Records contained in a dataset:
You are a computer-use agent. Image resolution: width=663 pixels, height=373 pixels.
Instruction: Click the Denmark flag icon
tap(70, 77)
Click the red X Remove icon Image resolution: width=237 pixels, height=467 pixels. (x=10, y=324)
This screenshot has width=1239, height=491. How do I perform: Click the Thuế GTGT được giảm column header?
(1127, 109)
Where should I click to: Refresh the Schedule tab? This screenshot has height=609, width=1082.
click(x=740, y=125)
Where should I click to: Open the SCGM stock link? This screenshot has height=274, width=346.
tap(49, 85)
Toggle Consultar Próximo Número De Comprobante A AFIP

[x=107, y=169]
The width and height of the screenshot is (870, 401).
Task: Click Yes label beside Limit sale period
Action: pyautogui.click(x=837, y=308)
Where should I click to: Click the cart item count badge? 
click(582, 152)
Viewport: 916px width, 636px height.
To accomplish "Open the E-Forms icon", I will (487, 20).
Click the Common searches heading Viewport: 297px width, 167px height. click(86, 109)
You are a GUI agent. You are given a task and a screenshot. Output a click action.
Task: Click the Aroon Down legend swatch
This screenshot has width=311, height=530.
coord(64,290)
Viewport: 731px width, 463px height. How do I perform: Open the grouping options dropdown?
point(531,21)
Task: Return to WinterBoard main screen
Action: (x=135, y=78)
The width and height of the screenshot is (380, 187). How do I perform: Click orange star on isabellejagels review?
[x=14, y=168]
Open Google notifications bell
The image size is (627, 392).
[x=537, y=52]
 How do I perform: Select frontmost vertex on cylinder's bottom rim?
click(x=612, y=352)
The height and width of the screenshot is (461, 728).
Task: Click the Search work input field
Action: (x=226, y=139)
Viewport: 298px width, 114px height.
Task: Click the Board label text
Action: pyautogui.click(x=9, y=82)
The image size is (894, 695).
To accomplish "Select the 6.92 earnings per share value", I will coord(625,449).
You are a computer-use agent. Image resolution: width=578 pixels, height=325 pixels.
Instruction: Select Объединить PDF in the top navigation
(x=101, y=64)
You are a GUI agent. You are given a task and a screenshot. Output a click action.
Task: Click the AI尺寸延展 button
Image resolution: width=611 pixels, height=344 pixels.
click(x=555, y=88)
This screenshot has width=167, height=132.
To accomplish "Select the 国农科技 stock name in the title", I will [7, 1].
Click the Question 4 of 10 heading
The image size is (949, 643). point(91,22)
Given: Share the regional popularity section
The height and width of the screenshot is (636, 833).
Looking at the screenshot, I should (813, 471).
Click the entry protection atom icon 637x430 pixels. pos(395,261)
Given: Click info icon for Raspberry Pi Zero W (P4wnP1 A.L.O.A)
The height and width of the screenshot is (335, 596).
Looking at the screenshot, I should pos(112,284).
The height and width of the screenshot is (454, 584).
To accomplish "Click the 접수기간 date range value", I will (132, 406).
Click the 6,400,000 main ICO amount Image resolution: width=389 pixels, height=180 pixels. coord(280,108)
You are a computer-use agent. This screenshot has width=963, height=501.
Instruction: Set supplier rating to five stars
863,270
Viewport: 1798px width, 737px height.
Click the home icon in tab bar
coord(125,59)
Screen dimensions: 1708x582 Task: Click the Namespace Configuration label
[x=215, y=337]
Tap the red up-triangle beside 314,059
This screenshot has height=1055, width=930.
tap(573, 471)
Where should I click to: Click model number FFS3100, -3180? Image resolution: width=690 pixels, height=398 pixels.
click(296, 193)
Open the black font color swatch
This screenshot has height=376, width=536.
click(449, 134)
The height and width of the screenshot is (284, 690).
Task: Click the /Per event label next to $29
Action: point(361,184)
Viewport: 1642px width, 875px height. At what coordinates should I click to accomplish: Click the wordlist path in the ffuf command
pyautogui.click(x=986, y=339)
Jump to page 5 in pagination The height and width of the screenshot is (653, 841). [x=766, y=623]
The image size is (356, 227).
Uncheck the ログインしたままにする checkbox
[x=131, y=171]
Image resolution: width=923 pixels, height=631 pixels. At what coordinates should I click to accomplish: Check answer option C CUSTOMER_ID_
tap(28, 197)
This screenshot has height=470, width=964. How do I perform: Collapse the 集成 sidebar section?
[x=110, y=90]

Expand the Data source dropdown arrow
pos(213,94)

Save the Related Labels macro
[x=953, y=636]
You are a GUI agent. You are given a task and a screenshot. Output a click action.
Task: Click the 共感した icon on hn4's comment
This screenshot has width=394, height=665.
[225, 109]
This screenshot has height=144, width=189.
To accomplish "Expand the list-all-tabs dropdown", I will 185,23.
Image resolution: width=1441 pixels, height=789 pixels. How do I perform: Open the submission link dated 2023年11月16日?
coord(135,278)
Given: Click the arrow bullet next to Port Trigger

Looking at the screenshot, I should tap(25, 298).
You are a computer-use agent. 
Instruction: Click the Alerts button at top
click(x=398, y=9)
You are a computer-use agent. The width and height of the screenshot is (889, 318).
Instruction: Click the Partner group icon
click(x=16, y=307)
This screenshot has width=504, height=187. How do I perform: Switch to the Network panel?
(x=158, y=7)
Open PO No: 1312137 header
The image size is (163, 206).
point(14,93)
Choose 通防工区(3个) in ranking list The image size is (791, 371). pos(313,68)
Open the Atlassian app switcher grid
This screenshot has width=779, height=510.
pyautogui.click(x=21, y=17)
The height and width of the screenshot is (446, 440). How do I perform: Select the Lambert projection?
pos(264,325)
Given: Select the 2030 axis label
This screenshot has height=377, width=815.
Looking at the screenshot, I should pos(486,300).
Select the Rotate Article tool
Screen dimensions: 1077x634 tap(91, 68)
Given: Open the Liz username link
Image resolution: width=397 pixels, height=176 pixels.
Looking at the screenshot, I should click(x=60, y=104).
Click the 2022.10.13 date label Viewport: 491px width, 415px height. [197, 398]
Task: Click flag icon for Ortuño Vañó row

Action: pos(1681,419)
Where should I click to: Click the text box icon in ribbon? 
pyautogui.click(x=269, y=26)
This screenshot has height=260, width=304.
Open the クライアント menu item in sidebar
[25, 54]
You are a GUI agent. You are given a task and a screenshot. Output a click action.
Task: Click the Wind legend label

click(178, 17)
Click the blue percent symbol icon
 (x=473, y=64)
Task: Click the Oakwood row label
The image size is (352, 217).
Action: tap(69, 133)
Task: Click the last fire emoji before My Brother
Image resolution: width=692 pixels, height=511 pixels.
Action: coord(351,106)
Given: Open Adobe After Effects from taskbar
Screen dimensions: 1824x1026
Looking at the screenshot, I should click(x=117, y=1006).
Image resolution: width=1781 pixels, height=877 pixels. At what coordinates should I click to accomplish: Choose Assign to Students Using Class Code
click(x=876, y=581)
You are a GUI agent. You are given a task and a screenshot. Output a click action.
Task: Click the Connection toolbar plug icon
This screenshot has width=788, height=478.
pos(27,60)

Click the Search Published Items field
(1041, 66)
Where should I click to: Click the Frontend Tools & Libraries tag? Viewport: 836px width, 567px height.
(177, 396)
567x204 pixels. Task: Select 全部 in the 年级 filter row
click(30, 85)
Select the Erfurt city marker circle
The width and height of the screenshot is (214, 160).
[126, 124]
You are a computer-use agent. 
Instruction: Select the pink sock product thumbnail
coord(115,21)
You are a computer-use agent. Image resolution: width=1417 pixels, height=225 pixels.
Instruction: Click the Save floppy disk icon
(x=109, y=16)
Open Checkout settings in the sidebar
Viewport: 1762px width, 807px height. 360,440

§ **EXERCISE INSTRUCTIONS**
Copy each record from above without leaving any out.

§ **WRITTEN RESPONSE**
You are a computer-use agent. Image resolution: width=663 pixels, height=373 pixels.
Instruction: Click the Denmark flag icon
tap(70, 77)
Click the red X Remove icon Image resolution: width=237 pixels, height=467 pixels. (x=10, y=324)
This screenshot has width=1239, height=491. How do I perform: Click the Thuế GTGT được giảm column header?
(1127, 109)
Where should I click to: Refresh the Schedule tab? This screenshot has height=609, width=1082.
click(x=740, y=125)
Where should I click to: Open the SCGM stock link? This screenshot has height=274, width=346.
tap(49, 85)
Toggle Consultar Próximo Número De Comprobante A AFIP

[x=107, y=169]
The width and height of the screenshot is (870, 401).
Task: Click Yes label beside Limit sale period
Action: pyautogui.click(x=837, y=308)
Where should I click to: Click the cart item count badge? 
click(582, 152)
Viewport: 916px width, 636px height.
To accomplish "Open the E-Forms icon", I will (487, 20).
Click the Common searches heading Viewport: 297px width, 167px height. click(86, 109)
You are a GUI agent. You are given a task and a screenshot. Output a click action.
Task: Click the Aroon Down legend swatch
This screenshot has width=311, height=530.
coord(64,290)
Viewport: 731px width, 463px height. How do I perform: Open the grouping options dropdown?
point(531,21)
Task: Return to WinterBoard main screen
Action: (x=135, y=78)
The width and height of the screenshot is (380, 187). How do I perform: Click orange star on isabellejagels review?
[x=14, y=168]
Open Google notifications bell
The image size is (627, 392).
[x=537, y=52]
 How do I perform: Select frontmost vertex on cylinder's bottom rim?
click(x=612, y=352)
The height and width of the screenshot is (461, 728).
Task: Click the Search work input field
Action: (x=226, y=139)
Viewport: 298px width, 114px height.
Task: Click the Board label text
Action: pyautogui.click(x=9, y=82)
The image size is (894, 695).
To accomplish "Select the 6.92 earnings per share value", I will coord(625,449).
You are a computer-use agent. Image resolution: width=578 pixels, height=325 pixels.
Instruction: Select Объединить PDF in the top navigation
(x=101, y=64)
You are a GUI agent. You are given a task and a screenshot. Output a click action.
Task: Click the AI尺寸延展 button
Image resolution: width=611 pixels, height=344 pixels.
click(x=555, y=88)
This screenshot has width=167, height=132.
To accomplish "Select the 国农科技 stock name in the title", I will [7, 1].
Click the Question 4 of 10 heading
The image size is (949, 643). point(91,22)
Given: Share the regional popularity section
The height and width of the screenshot is (636, 833).
Looking at the screenshot, I should (813, 471).
Click the entry protection atom icon 637x430 pixels. pos(395,261)
Given: Click info icon for Raspberry Pi Zero W (P4wnP1 A.L.O.A)
The height and width of the screenshot is (335, 596).
Looking at the screenshot, I should pos(112,284).
The height and width of the screenshot is (454, 584).
To accomplish "Click the 접수기간 date range value", I will (132, 406).
Click the 6,400,000 main ICO amount Image resolution: width=389 pixels, height=180 pixels. coord(280,108)
You are a computer-use agent. This screenshot has width=963, height=501.
Instruction: Set supplier rating to five stars
863,270
Viewport: 1798px width, 737px height.
Click the home icon in tab bar
coord(125,59)
Screen dimensions: 1708x582 Task: Click the Namespace Configuration label
[x=215, y=337]
Tap the red up-triangle beside 314,059
This screenshot has height=1055, width=930.
tap(573, 471)
Where should I click to: Click model number FFS3100, -3180? Image resolution: width=690 pixels, height=398 pixels.
click(296, 193)
Open the black font color swatch
This screenshot has height=376, width=536.
click(449, 134)
The height and width of the screenshot is (284, 690).
Task: Click the /Per event label next to $29
Action: point(361,184)
Viewport: 1642px width, 875px height. At what coordinates should I click to accomplish: Click the wordlist path in the ffuf command
pyautogui.click(x=986, y=339)
Jump to page 5 in pagination The height and width of the screenshot is (653, 841). [x=766, y=623]
The image size is (356, 227).
Uncheck the ログインしたままにする checkbox
[x=131, y=171]
Image resolution: width=923 pixels, height=631 pixels. At what coordinates should I click to accomplish: Check answer option C CUSTOMER_ID_
tap(28, 197)
This screenshot has height=470, width=964. How do I perform: Collapse the 集成 sidebar section?
[x=110, y=90]

Expand the Data source dropdown arrow
pos(213,94)

Save the Related Labels macro
[x=953, y=636]
You are a GUI agent. You are given a task and a screenshot. Output a click action.
Task: Click the 共感した icon on hn4's comment
This screenshot has width=394, height=665.
[225, 109]
This screenshot has height=144, width=189.
To accomplish "Expand the list-all-tabs dropdown", I will 185,23.
Image resolution: width=1441 pixels, height=789 pixels. How do I perform: Open the submission link dated 2023年11月16日?
coord(135,278)
Given: Click the arrow bullet next to Port Trigger

Looking at the screenshot, I should tap(25, 298).
You are a computer-use agent. 
Instruction: Click the Alerts button at top
click(x=398, y=9)
You are a computer-use agent. The width and height of the screenshot is (889, 318).
Instruction: Click the Partner group icon
click(x=16, y=307)
This screenshot has width=504, height=187. How do I perform: Switch to the Network panel?
(x=158, y=7)
Open PO No: 1312137 header
The image size is (163, 206).
point(14,93)
Choose 通防工区(3个) in ranking list The image size is (791, 371). pos(313,68)
Open the Atlassian app switcher grid
This screenshot has width=779, height=510.
pyautogui.click(x=21, y=17)
The height and width of the screenshot is (446, 440). How do I perform: Select the Lambert projection?
pos(264,325)
Given: Select the 2030 axis label
This screenshot has height=377, width=815.
Looking at the screenshot, I should pos(486,300).
Select the Rotate Article tool
Screen dimensions: 1077x634 tap(91, 68)
Given: Open the Liz username link
Image resolution: width=397 pixels, height=176 pixels.
Looking at the screenshot, I should click(x=60, y=104).
Click the 2022.10.13 date label Viewport: 491px width, 415px height. [197, 398]
Task: Click flag icon for Ortuño Vañó row

Action: pos(1681,419)
Where should I click to: Click the text box icon in ribbon? 
pyautogui.click(x=269, y=26)
This screenshot has height=260, width=304.
Open the クライアント menu item in sidebar
[25, 54]
You are a GUI agent. You are given a task and a screenshot. Output a click action.
Task: Click the Wind legend label

click(178, 17)
Click the blue percent symbol icon
 (x=473, y=64)
Task: Click the Oakwood row label
The image size is (352, 217).
Action: tap(69, 133)
Task: Click the last fire emoji before My Brother
Image resolution: width=692 pixels, height=511 pixels.
Action: coord(351,106)
Given: Open Adobe After Effects from taskbar
Screen dimensions: 1824x1026
Looking at the screenshot, I should click(x=117, y=1006).
Image resolution: width=1781 pixels, height=877 pixels. At what coordinates should I click to accomplish: Choose Assign to Students Using Class Code
click(x=876, y=581)
You are a GUI agent. You are given a task and a screenshot. Output a click action.
Task: Click the Connection toolbar plug icon
This screenshot has width=788, height=478.
pos(27,60)

Click the Search Published Items field
(1041, 66)
Where should I click to: Click the Frontend Tools & Libraries tag? Viewport: 836px width, 567px height.
(177, 396)
567x204 pixels. Task: Select 全部 in the 年级 filter row
click(30, 85)
Select the Erfurt city marker circle
The width and height of the screenshot is (214, 160).
[126, 124]
You are a computer-use agent. 
Instruction: Select the pink sock product thumbnail
coord(115,21)
You are a computer-use agent. Image resolution: width=1417 pixels, height=225 pixels.
Instruction: Click the Save floppy disk icon
(x=109, y=16)
Open Checkout settings in the sidebar
Viewport: 1762px width, 807px height. 360,440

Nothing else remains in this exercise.